**YOUR ASSIGNMENT**: What you return should match every entry, character for character.

Records excerpted from a collection
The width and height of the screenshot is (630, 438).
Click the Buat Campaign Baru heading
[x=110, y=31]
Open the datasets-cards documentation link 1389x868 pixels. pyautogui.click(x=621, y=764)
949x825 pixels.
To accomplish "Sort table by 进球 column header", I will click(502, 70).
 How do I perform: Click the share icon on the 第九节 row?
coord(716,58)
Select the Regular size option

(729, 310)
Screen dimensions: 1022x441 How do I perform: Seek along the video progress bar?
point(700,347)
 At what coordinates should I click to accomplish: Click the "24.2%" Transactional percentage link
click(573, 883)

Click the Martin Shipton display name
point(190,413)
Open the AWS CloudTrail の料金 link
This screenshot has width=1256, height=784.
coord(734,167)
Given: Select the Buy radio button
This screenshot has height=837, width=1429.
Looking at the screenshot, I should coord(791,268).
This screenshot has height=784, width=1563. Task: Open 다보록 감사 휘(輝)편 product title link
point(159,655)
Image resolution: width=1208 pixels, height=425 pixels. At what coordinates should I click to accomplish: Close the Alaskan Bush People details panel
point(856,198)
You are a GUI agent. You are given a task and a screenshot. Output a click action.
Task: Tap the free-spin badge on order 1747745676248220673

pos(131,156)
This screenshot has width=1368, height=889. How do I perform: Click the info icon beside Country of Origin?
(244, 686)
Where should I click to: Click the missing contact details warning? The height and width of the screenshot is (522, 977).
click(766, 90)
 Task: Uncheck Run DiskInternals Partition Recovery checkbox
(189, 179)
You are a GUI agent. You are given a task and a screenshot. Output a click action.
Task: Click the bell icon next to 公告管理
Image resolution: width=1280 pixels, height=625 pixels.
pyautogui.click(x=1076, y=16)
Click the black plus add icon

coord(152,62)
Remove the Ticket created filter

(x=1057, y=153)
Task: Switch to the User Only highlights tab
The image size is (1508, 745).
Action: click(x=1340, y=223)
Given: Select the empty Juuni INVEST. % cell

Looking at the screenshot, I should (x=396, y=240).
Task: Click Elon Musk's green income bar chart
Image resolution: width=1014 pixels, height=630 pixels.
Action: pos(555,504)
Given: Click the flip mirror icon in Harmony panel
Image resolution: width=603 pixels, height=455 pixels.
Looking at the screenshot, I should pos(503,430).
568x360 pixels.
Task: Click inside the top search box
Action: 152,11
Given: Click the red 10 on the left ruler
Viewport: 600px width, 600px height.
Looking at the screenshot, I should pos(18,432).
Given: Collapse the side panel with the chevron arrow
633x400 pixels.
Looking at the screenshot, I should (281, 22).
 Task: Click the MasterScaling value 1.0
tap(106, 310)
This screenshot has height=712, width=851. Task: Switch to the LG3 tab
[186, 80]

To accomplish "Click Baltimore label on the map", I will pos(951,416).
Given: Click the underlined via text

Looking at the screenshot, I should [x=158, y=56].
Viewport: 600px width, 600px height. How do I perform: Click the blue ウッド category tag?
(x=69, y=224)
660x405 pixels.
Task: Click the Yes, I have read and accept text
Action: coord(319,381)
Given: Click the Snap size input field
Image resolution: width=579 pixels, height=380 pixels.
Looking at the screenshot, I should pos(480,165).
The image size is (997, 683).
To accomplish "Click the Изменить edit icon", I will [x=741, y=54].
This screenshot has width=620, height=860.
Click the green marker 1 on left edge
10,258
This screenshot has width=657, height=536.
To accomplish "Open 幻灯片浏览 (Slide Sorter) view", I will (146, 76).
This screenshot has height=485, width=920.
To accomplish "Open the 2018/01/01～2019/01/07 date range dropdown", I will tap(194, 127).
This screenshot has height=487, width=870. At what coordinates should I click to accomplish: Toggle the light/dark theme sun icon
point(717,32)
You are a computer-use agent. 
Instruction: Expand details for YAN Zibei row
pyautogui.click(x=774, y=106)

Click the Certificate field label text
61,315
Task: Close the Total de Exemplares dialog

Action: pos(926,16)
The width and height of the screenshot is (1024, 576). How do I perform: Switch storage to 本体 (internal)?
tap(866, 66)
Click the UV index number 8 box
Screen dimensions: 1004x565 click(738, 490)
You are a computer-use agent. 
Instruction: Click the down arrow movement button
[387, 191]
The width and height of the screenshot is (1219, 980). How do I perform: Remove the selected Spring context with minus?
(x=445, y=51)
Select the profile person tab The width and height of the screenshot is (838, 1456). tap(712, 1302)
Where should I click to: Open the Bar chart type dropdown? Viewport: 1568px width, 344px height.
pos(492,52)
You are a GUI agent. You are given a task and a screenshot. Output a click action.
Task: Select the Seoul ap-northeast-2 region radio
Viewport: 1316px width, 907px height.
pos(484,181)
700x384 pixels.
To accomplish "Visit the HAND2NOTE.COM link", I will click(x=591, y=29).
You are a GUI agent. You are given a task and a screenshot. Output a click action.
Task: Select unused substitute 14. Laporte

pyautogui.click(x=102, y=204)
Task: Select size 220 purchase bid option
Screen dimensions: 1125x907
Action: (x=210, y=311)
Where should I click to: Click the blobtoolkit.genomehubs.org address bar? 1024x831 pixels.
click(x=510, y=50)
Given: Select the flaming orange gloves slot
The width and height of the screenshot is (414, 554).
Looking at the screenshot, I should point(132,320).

**WRITTEN RESPONSE**:
The width and height of the screenshot is (630, 438).
Click the Buat Campaign Baru heading
[x=110, y=31]
Open the datasets-cards documentation link 1389x868 pixels. pyautogui.click(x=621, y=764)
949x825 pixels.
To accomplish "Sort table by 进球 column header", I will click(502, 70).
 How do I perform: Click the share icon on the 第九节 row?
coord(716,58)
Select the Regular size option

(729, 310)
Screen dimensions: 1022x441 How do I perform: Seek along the video progress bar?
point(700,347)
 At what coordinates should I click to accomplish: Click the "24.2%" Transactional percentage link
click(573, 883)

Click the Martin Shipton display name
point(190,413)
Open the AWS CloudTrail の料金 link
This screenshot has width=1256, height=784.
coord(734,167)
Given: Select the Buy radio button
This screenshot has height=837, width=1429.
Looking at the screenshot, I should coord(791,268).
This screenshot has height=784, width=1563. Task: Open 다보록 감사 휘(輝)편 product title link
point(159,655)
Image resolution: width=1208 pixels, height=425 pixels. At what coordinates should I click to accomplish: Close the Alaskan Bush People details panel
point(856,198)
You are a GUI agent. You are given a task and a screenshot. Output a click action.
Task: Tap the free-spin badge on order 1747745676248220673

pos(131,156)
This screenshot has width=1368, height=889. How do I perform: Click the info icon beside Country of Origin?
(244, 686)
Where should I click to: Click the missing contact details warning? The height and width of the screenshot is (522, 977).
click(766, 90)
 Task: Uncheck Run DiskInternals Partition Recovery checkbox
(189, 179)
You are a GUI agent. You are given a task and a screenshot. Output a click action.
Task: Click the bell icon next to 公告管理
Image resolution: width=1280 pixels, height=625 pixels.
pyautogui.click(x=1076, y=16)
Click the black plus add icon

coord(152,62)
Remove the Ticket created filter

(x=1057, y=153)
Task: Switch to the User Only highlights tab
The image size is (1508, 745).
Action: click(x=1340, y=223)
Given: Select the empty Juuni INVEST. % cell

Looking at the screenshot, I should (x=396, y=240).
Task: Click Elon Musk's green income bar chart
Image resolution: width=1014 pixels, height=630 pixels.
Action: pos(555,504)
Given: Click the flip mirror icon in Harmony panel
Image resolution: width=603 pixels, height=455 pixels.
Looking at the screenshot, I should pos(503,430).
568x360 pixels.
Task: Click inside the top search box
Action: 152,11
Given: Click the red 10 on the left ruler
Viewport: 600px width, 600px height.
Looking at the screenshot, I should pos(18,432).
Given: Collapse the side panel with the chevron arrow
633x400 pixels.
Looking at the screenshot, I should (281, 22).
 Task: Click the MasterScaling value 1.0
tap(106, 310)
This screenshot has height=712, width=851. Task: Switch to the LG3 tab
[186, 80]

To accomplish "Click Baltimore label on the map", I will pos(951,416).
Given: Click the underlined via text

Looking at the screenshot, I should [x=158, y=56].
Viewport: 600px width, 600px height. How do I perform: Click the blue ウッド category tag?
(x=69, y=224)
660x405 pixels.
Task: Click the Yes, I have read and accept text
Action: coord(319,381)
Given: Click the Snap size input field
Image resolution: width=579 pixels, height=380 pixels.
Looking at the screenshot, I should pos(480,165).
The image size is (997, 683).
To accomplish "Click the Изменить edit icon", I will [x=741, y=54].
This screenshot has width=620, height=860.
Click the green marker 1 on left edge
10,258
This screenshot has width=657, height=536.
To accomplish "Open 幻灯片浏览 (Slide Sorter) view", I will (146, 76).
This screenshot has height=485, width=920.
To accomplish "Open the 2018/01/01～2019/01/07 date range dropdown", I will tap(194, 127).
This screenshot has height=487, width=870. At what coordinates should I click to accomplish: Toggle the light/dark theme sun icon
point(717,32)
You are a computer-use agent. 
Instruction: Expand details for YAN Zibei row
pyautogui.click(x=774, y=106)

Click the Certificate field label text
61,315
Task: Close the Total de Exemplares dialog

Action: pos(926,16)
The width and height of the screenshot is (1024, 576). How do I perform: Switch storage to 本体 (internal)?
tap(866, 66)
Click the UV index number 8 box
Screen dimensions: 1004x565 click(738, 490)
You are a computer-use agent. 
Instruction: Click the down arrow movement button
[387, 191]
The width and height of the screenshot is (1219, 980). How do I perform: Remove the selected Spring context with minus?
(x=445, y=51)
Select the profile person tab The width and height of the screenshot is (838, 1456). tap(712, 1302)
Where should I click to: Open the Bar chart type dropdown? Viewport: 1568px width, 344px height.
pos(492,52)
You are a GUI agent. You are given a task and a screenshot. Output a click action.
Task: Select the Seoul ap-northeast-2 region radio
Viewport: 1316px width, 907px height.
pos(484,181)
700x384 pixels.
To accomplish "Visit the HAND2NOTE.COM link", I will click(x=591, y=29).
You are a GUI agent. You are given a task and a screenshot. Output a click action.
Task: Select unused substitute 14. Laporte

pyautogui.click(x=102, y=204)
Task: Select size 220 purchase bid option
Screen dimensions: 1125x907
Action: (x=210, y=311)
Where should I click to: Click the blobtoolkit.genomehubs.org address bar? 1024x831 pixels.
click(x=510, y=50)
Given: Select the flaming orange gloves slot
The width and height of the screenshot is (414, 554).
Looking at the screenshot, I should point(132,320).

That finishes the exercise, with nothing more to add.